Pixel coordinate grounding data:

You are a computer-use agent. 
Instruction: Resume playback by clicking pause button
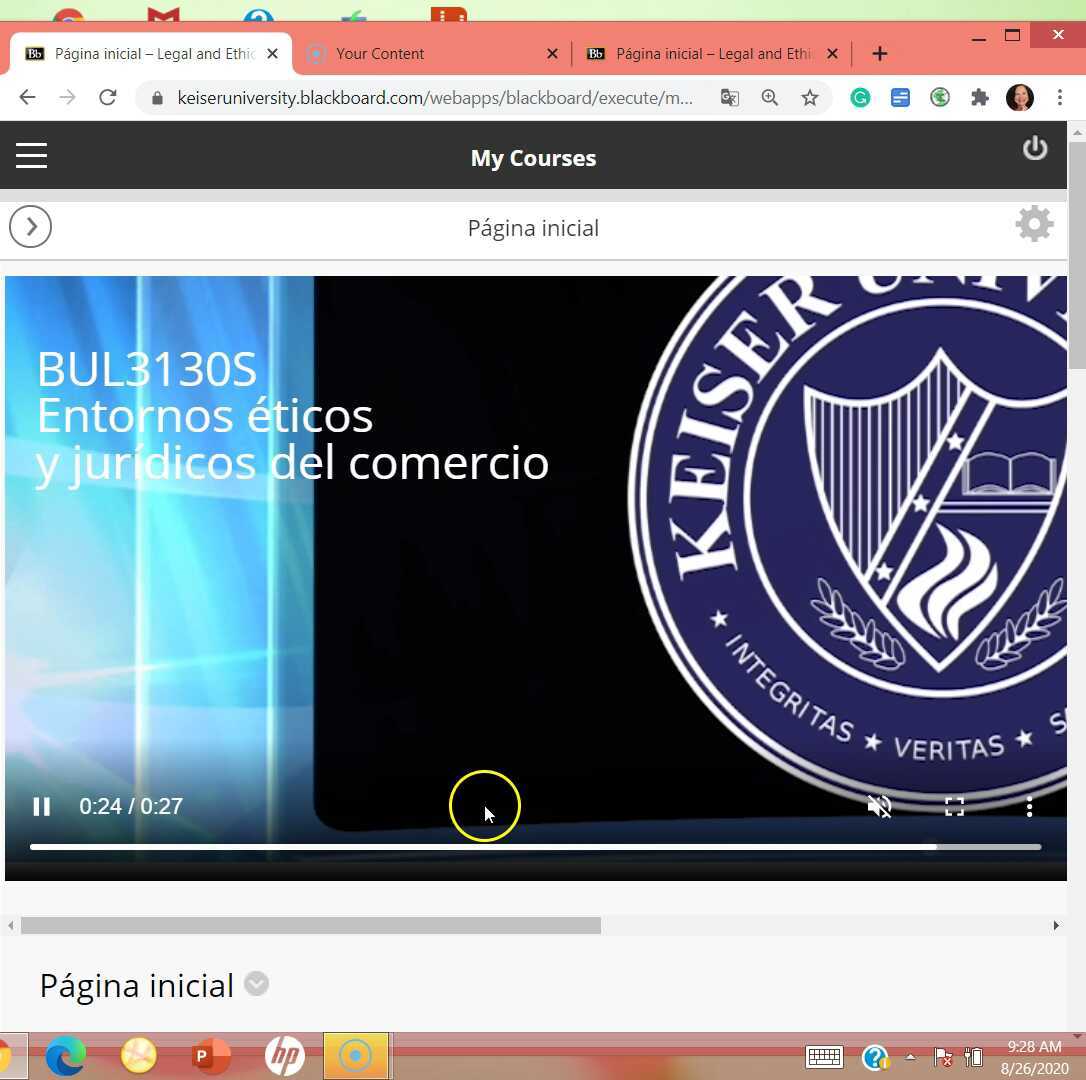[x=42, y=806]
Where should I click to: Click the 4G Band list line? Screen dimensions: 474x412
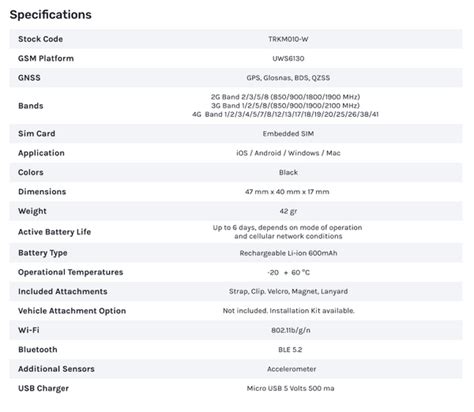tap(285, 114)
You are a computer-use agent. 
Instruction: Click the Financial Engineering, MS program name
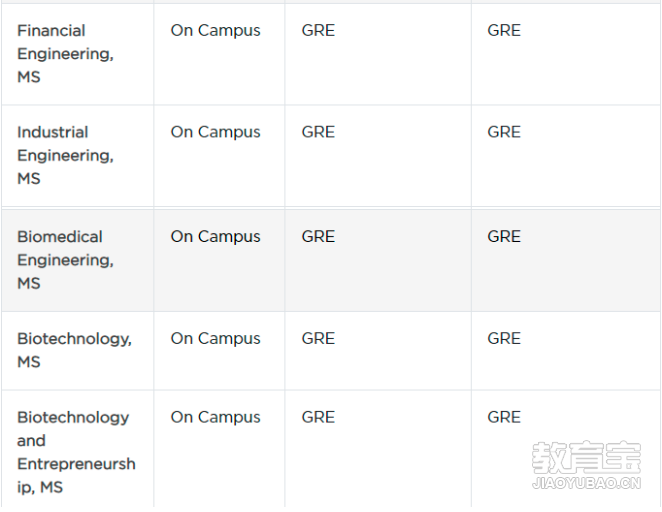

GOAL OF THE EXERCISE: Take the records above from the line with "Where should I" down to their last line and please copy those lines exactly, without the pictures.

RESPONSE BELOW:
Where should I click to: Click the 4G Band list line? Screen dimensions: 474x412
tap(285, 114)
You are a computer-use agent. 
Instruction: Click the Financial Engineering, MS program name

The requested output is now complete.